Within the immediate debate context, the re-affirmations seemed to mean that the men did not treat a candidate’s declarations of intention to commit high crimes and misdemeanors as prima facie disqualifying. What confirmation of “support” seems to mean otherwise is at most that the three men might, say, join the nominee on stage for a Republican Convention finale, and that, if anyone bothered to ask them for an opinion on the race thereafter, they would at least decline to advocate for Trump’s opponent or opponents. Honor might dictate further that they would refuse to host or participate in negotiations aimed to undermine nominee Trump.
In other words, the pledge of support is a pledge not to oppose directly, and nothing else: It does not address the more fundamental problem, which is that forcing such a pledge on candidates was an error of moral and political imagination, in keeping with the general hollowing out of the Republican Party on the national level, or its conversion over the course of generations from true political party into a candidate promotion apparatus. In this connection, some states attach a further commitment to support the principles of the Republican Party as a requirement for placement on primary ballots. The coercion exercised by the RNC against its own candidates, at the time mainly out of fear that Trump would bolt the party or hold its fortunes hostage, happens to put the question of what Republican Party principles could possibly be, yet such language at least provides and points to a political and ethical out, a kind of comprehensive morals clause, by which a candidate might argue, for instance, that, since fomenting violence at one’s own political rallies violates the principles of republican governance, support for Mr. Trump had become impossible.
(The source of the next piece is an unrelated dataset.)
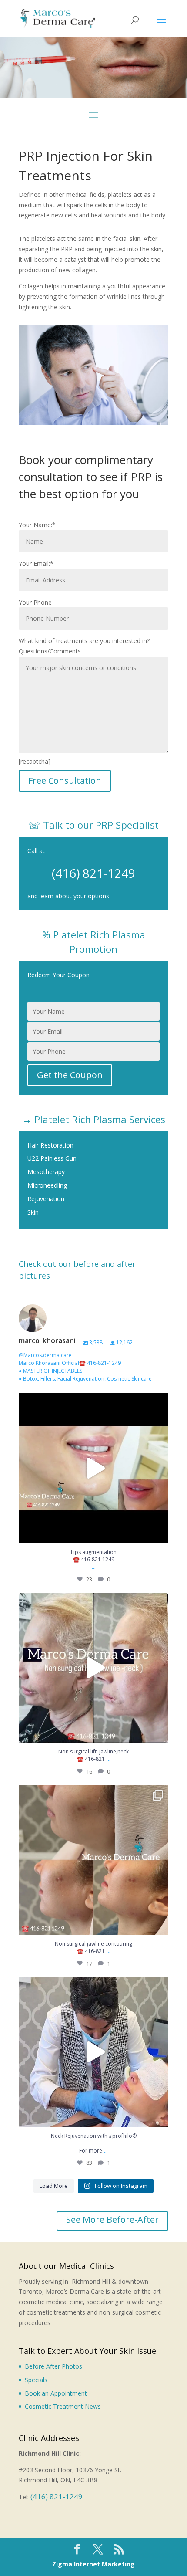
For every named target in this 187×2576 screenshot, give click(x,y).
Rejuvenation (45, 1199)
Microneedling (47, 1185)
The effective conclusion, though one difficult to articulate, is that, in the event that the party does nominate Trump, anyone whose judgment was poor enough to have offered an unconditional commitment to that same party will have already disqualified himself as an arbiter of political things. He or she will not be capable of giving meaningful and acceptable support to Trump or anyone else: To support Caesar was to oppose the Roman Republic, so impossible for a republican. In that specific sense, the nomination of Trump will itself retroactively nullify the pledge: With the meaning and true possession of the Republican Party radically in doubt, the meaning of any pledge of support from within it will likewise be put radically in doubt. The nominal nominee of the nominal Republican Party would be the actual nominee of an actually different Republican Party, or of a Republican Party revealed never to have actually been a party.
An argument could be developed as to how any of the candidates missed a chance to out-Trump Trump and set himself apart from the others. He might have taken over the national political spotlight, rallying the panicky troops to himself: “Who loves the party, let him follow me!” Alternatively, any of the men, but especially the “choke artist” or the “liar,” might have gone “meta” more directly: “After all the things I’ve said about Mr. Trump, and that Mr. Trump has said about me as about many of my colleagues and friends throughout the Republican Party and conservative movement, what possible meaning could my so-called ‘support’ for him have – if the disaster of his nomination, God forbid, comes to pass?” Yet forgiving a candidate for not having tried to explain all of the above in 30 seconds, on national TV, should not be too hard.